Violations do not only reflect sitting too close. When partners are moving too far, this are also violations. Thus, the valence of the violation (positive/negative) is determined by the meaning that is ascribed to the distance, and the evaluation that is associated with the act and the actor.

This leads to two propositions:

1. “Violations are more tolerated and preferred by rewarding communicators than nonrewarding ones.”

2. “The valence of a nonverbal act and its violation status interact, such that:

  • Positive expectancy violations achieve better communication outcomes than positive conformations.
  • Negative expectancy violations achieve worse communication outcomes than negative confirmations.
  • Positive expectancy violations and confirmations achieve better communication outcomes than negative expectancy confirmations and violations.”

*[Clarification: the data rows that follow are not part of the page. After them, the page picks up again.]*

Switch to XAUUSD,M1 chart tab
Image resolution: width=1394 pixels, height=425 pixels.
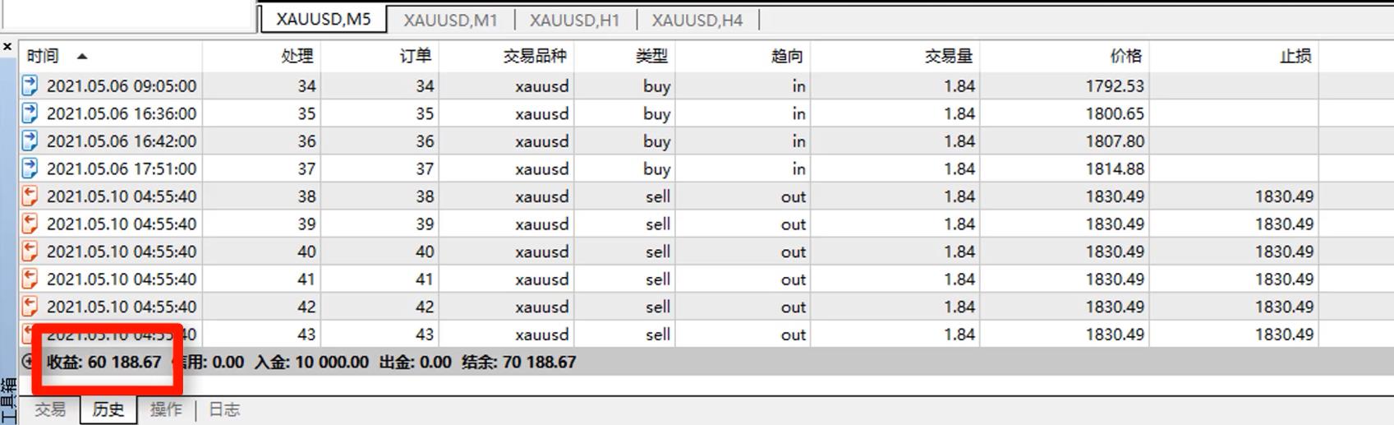tap(450, 20)
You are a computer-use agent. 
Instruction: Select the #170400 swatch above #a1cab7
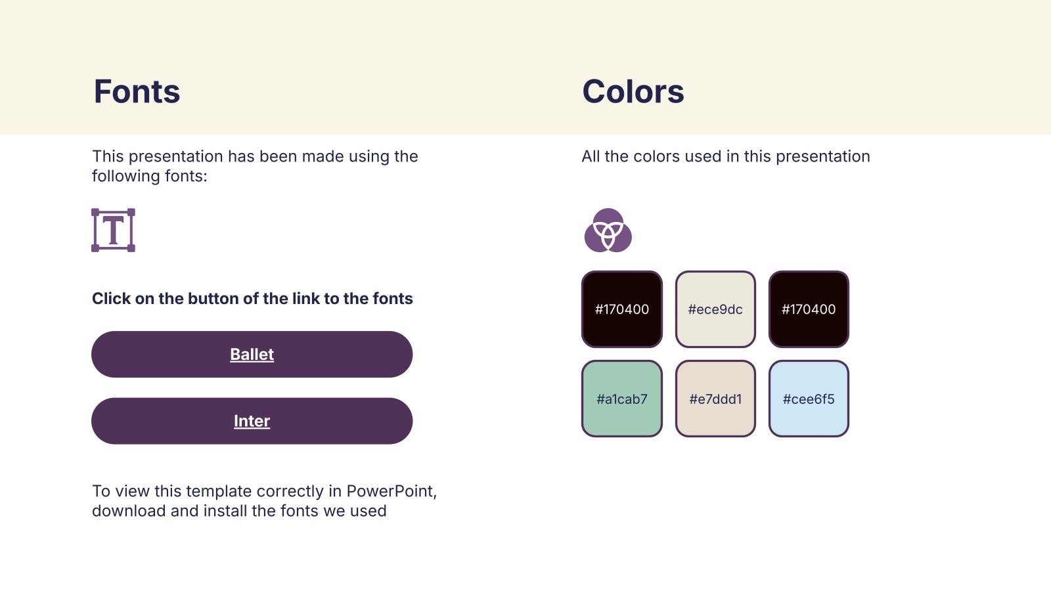(x=621, y=309)

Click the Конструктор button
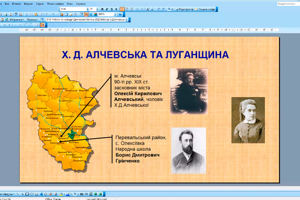coord(184,9)
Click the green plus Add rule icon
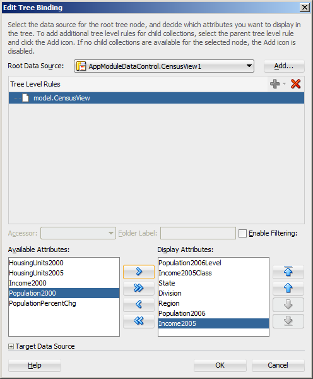 (275, 84)
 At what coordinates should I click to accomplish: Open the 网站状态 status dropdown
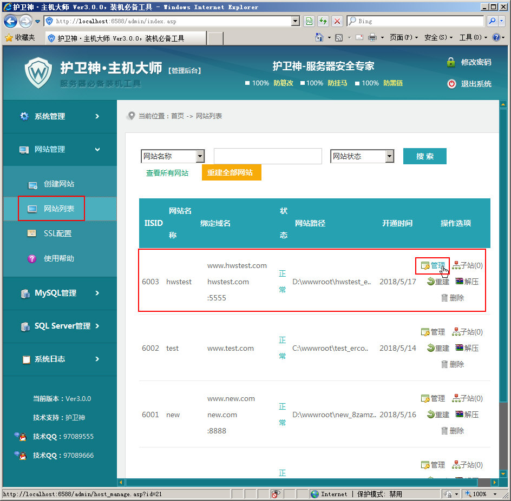(x=389, y=156)
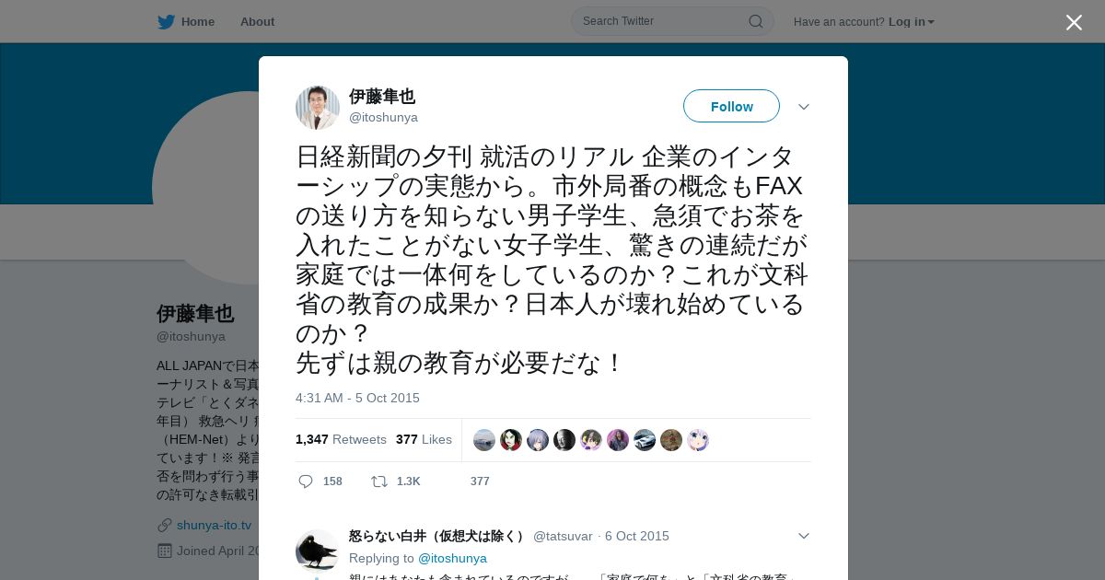
Task: View the 377 Likes list
Action: [x=424, y=440]
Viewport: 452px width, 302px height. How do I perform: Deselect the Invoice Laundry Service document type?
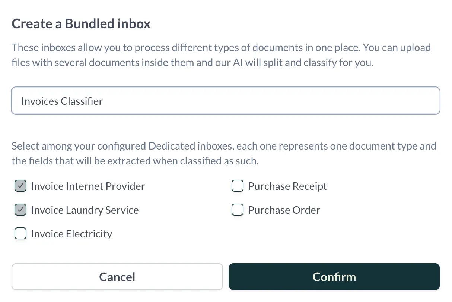20,210
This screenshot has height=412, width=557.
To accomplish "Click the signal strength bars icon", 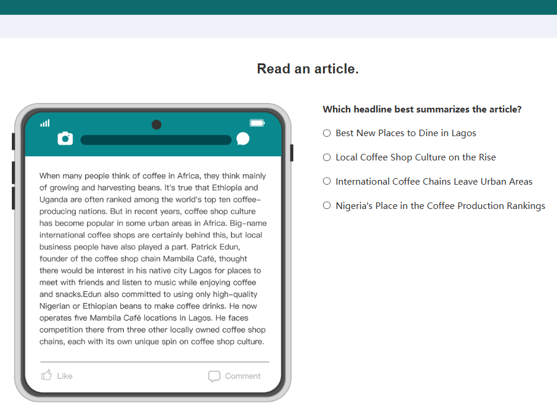I will click(45, 123).
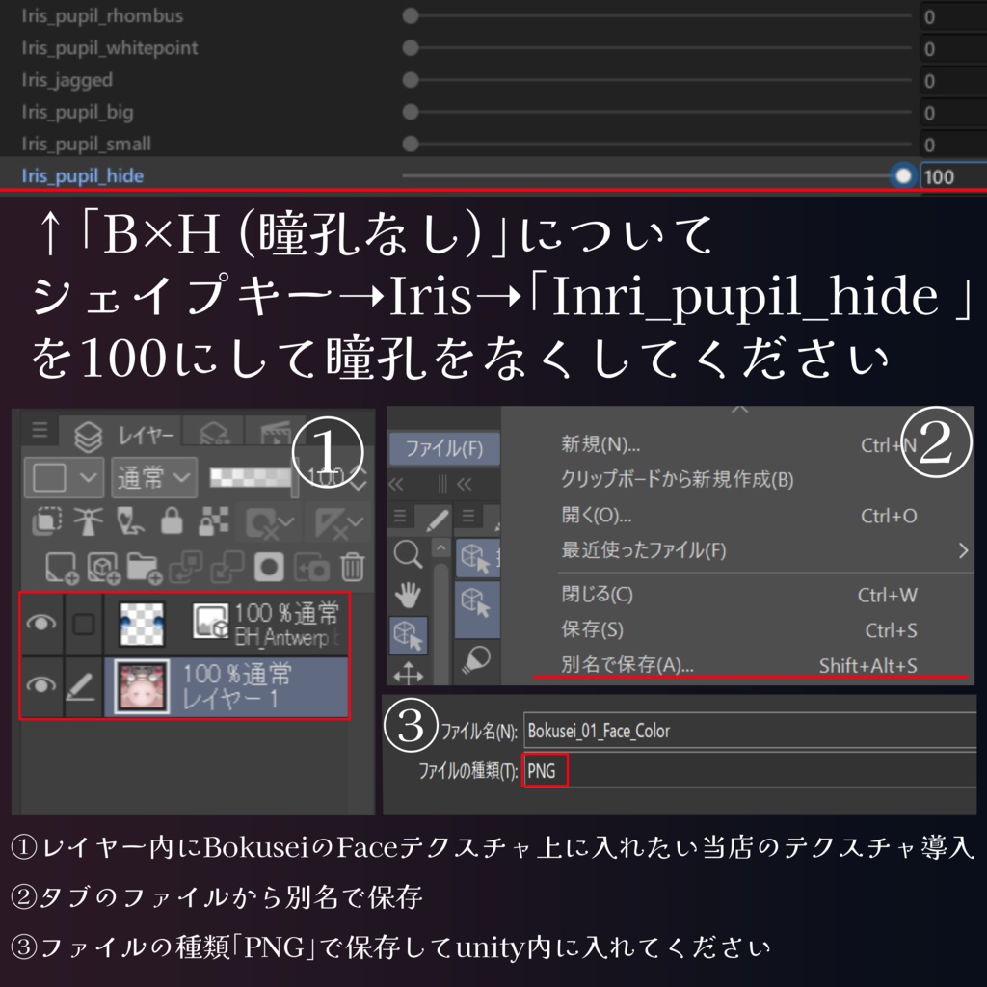Check the checkbox beside the BH_Antwerp layer
The image size is (987, 987).
click(x=82, y=622)
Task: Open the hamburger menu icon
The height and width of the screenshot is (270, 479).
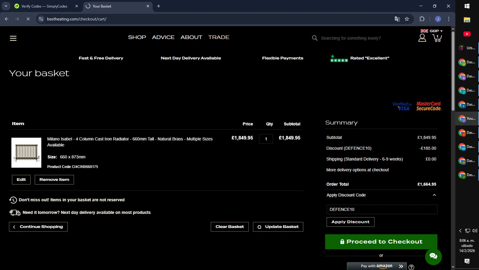Action: click(x=13, y=38)
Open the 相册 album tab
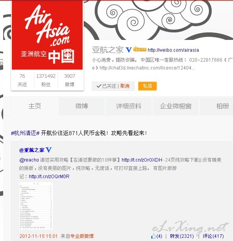 [223, 106]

What are the research findings?

The propositions stated above are used and tested in studies. These studies show that some behaviors can have multiple meanings, depending on the rewardingness of the actor. Other behaviors do not have multiple meaning and reactions. For example, increased eye contact can be interpreted as liking, approval, but also as dominance, and aggression. Thus, when we want to predict the valence of a violation, we need to understand the meanings of nonverbal behaviors.

Key conclusions from research are:

  • Expectancies guide behavior and have persistent effects on behavior.
  • Communicator reward valence affects communication patterns and outcomes by itself and in combination with violation characteristics.
  • Nonverbal violations are ambiguous, have multiple meanings. The interpretations are dependent on the violator’s reward value.
  • Nonverbal violations often alter responses relative to confirmations.